Book Review: Nighteyes by Garfield Reeves-Stevens


Garfield Reeves-Stevens is a writer that not enough people know of. He and his wife Judith have teamed up in the past many times on novels and TV shows like Star Trek Enterprise and the SyFy original movie Fire Serpent. Alone, Garfield has also written many novels, including plenty set in the Star Trek Expended Universe. Many of his works are genre-benders with a sci-fi touch.


When I came across Nighteyes in a used bookstore, it wasn't only the cover that led me to buying it. The inside flap compared it to the works of Whitley Strieber. For those who don't know, that means Nighteyes has something to do with the alien abduction phenomenon. This is a topic I find endlessly fascinating. 

Nighteyes came out in 1989, not long after Whitley Strieber published Communion. One would think that the success of Communion might have led to more interest in the subject of alien abduction and therefor help sales on a novel like Nighteyes. Now, I don't know how well Nighteyes sold, but I do know that it is no longer in print. I recommend that anyone interested in purchasing the novel go straight to a used book dealer.

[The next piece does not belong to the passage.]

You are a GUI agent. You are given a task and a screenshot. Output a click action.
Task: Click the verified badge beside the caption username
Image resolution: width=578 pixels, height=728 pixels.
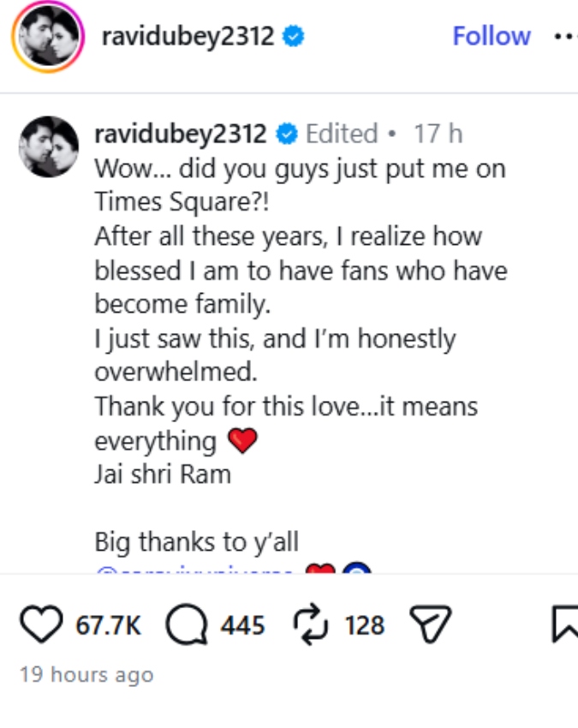[x=288, y=134]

With Nighteyes, Garfield Reeves-Stevens does something similar to what Strieber is doing with his new Alien Hunter series: mixing the crime genre with classic alien abduction tropes. If it wasn't for the UFO on the books cover, the reader would likely be quite shocked when a good chunk into the story they realize what is behind the plot. I'm not giving anything away, because like I said, the cover makes this element very clear. Which I feel is a shame because a good portion of the novel's first half feels like a crime thriller and then BAM- the creepy bug-eyed Grays appear.

As an alien abduction novel, Nighteyes is unique in other aspects too. As I already stated, I don't want to spoil the plot because I'd being doing everyone a huge disservice. But there is another reason fans of this genre should seek out Nighteyes immediately. The aliens are not the typical sci-fi aliens. These Grays have a very complex history and aren't intensely focused on destroying humans. The climax of this novel is mind-blowing and not at all what you would expect.

Garfield Reeves-Stevens wrote an incredibly smart and thought-provoking piece of fiction. There are a lot of people who would avoid a book like this because they'd look at the cover and read the flap and feel they were holding a book full of sci-fi and alien cliches. I pity those people. They have no clue what they've missed. Nighteyes is not what you would expect it to be. 

So go search every used book store, thrift shop, and online seller for a copy of Nighteyes by Garfield Reeves-Stevens. Any fan of smart, original horror and science-fiction will devour Nighteyes like it's candy.